Given data:
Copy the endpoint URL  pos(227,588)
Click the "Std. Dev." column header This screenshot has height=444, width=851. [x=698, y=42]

--

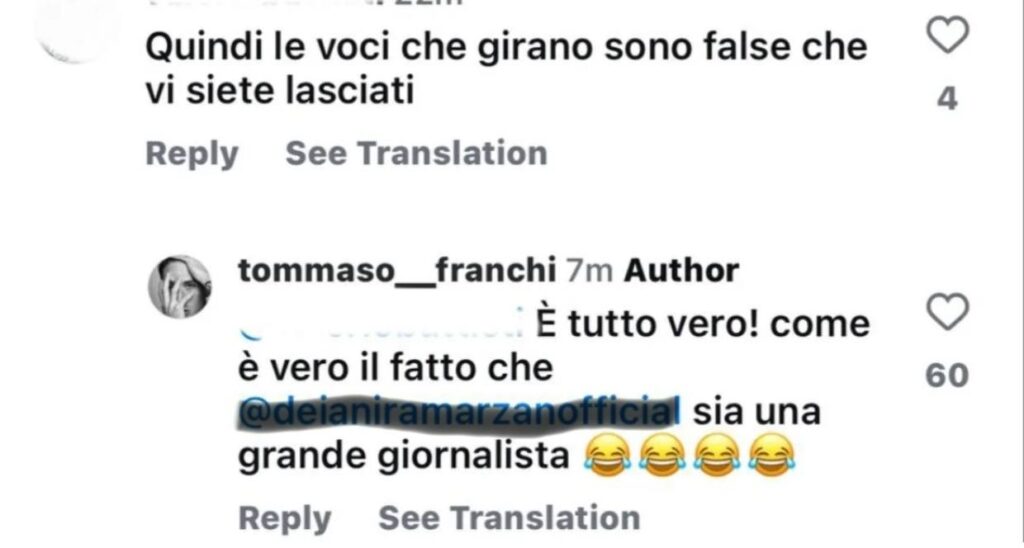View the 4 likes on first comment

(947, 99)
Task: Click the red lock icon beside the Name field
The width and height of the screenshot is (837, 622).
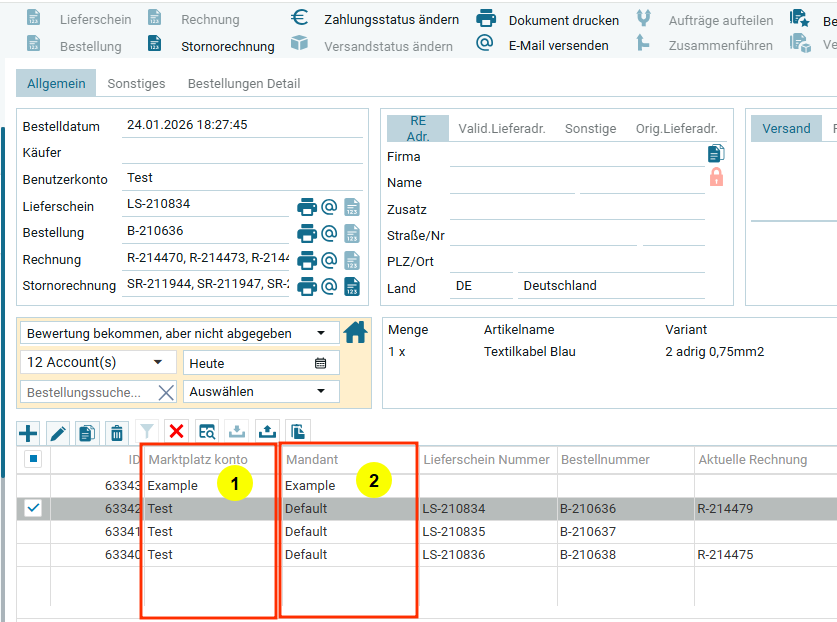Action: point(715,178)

What needs to be done:
Retype the entries above exactly, but only from the line containing "Copy the endpoint" through the line containing "width=851. [x=698, y=42]", both included.

Solution for this problem:
Copy the endpoint URL  pos(227,588)
Click the "Std. Dev." column header This screenshot has height=444, width=851. [x=698, y=42]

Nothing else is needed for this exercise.